Tras una exitosa gira de más de dos años, el retorno del escapista a Estados Unidos se saldará con una extraña indiferencia, provocando él mismo la atención del público sometiéndose a espectaculares pruebas en plena calle. Será el inicio de un nuevo periodo de esplendor, que finalmente motivarán a una prueba de gran espectacularidad y riesgo, proporcionando a su argumento su definitiva inmersión en ese aspecto fúnebre e incluso siniestro que ya no abandonará hasta su conclusión; la inmersión de Houdini encerrado en una caja metálica y sumergido en el interior de las aguas congeladas del río Hudson newyorkino. Será un episodio magnífico, donde el espectador llegará a sentir la tensión soterrada y lo gélido de los preparativos de la prueba, ocurriendo un accidente con la caída precipitada de la caja, y contemplando la angustiosa salida del mago, no por las dificultades de evadirse de su caja, sino por no encontrar la salida del hielo que se había practicado en la superficie –espléndido el detalle de buscar huecos de aire entre la parte superior de dicha superficie, para ir sobreviviendo. Bess se desmayará y, en un doloroso plano general en picado, contemplaremos el lugar donde se ha celebrado la prueba, con la sola presencia de la caja rescatada y vacía y el fiel Otto. Y es a continuación, cuando la película se inclina de manera definitiva en ese aspecto fúnebre que nos presentará el retorno, mostrado entre penumbra, como si fuera un fantasma, de Houdini a su domicilio, señalando que fue la voz de su madre la que le logró salvar de una muerte segura. La inesperada noticia del fallecimiento de esta, marcará una elipsis de dos años –resulta de manera admirable-, en la que el mago no cejará en la búsqueda de un contacto con ese mas allá que representa de forma palpable la figura de su desaparecida madre. Será una espiral en la que se entremezclará su deseo de retornar a su vocación, implicándose en esa “cámara de tortura” que le legó aquel mago alemán, y que le enfrentará con su mujer, en una casi obsesiva búsqueda de la muerte que culminará en esos planos finales, con el inolvidable “volveré, no se como, pero volveré”.

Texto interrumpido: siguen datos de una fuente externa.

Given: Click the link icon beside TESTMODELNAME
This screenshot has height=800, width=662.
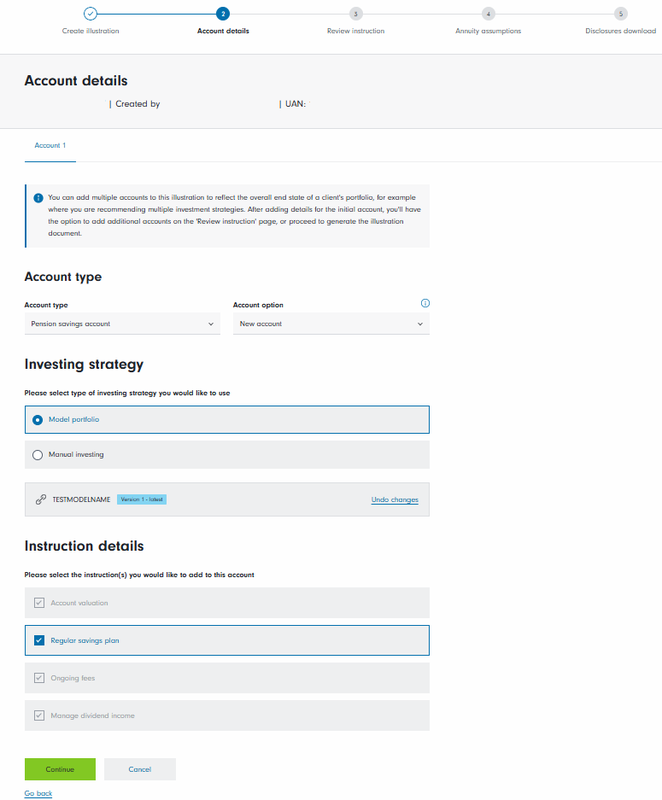Looking at the screenshot, I should click(41, 499).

Provista de una cadencia que sabe oscilar desde la ligereza, lo lúdico y lo romántico, hasta acercarse a una atmósfera casi mórbida en su tramo final, HOUDINI es en el fondo una de las muestras más extrañas que propuso el cine norteamericano de los cincuenta, aunando diferentes grados de interés, de cara a un público de dispares inquietudes.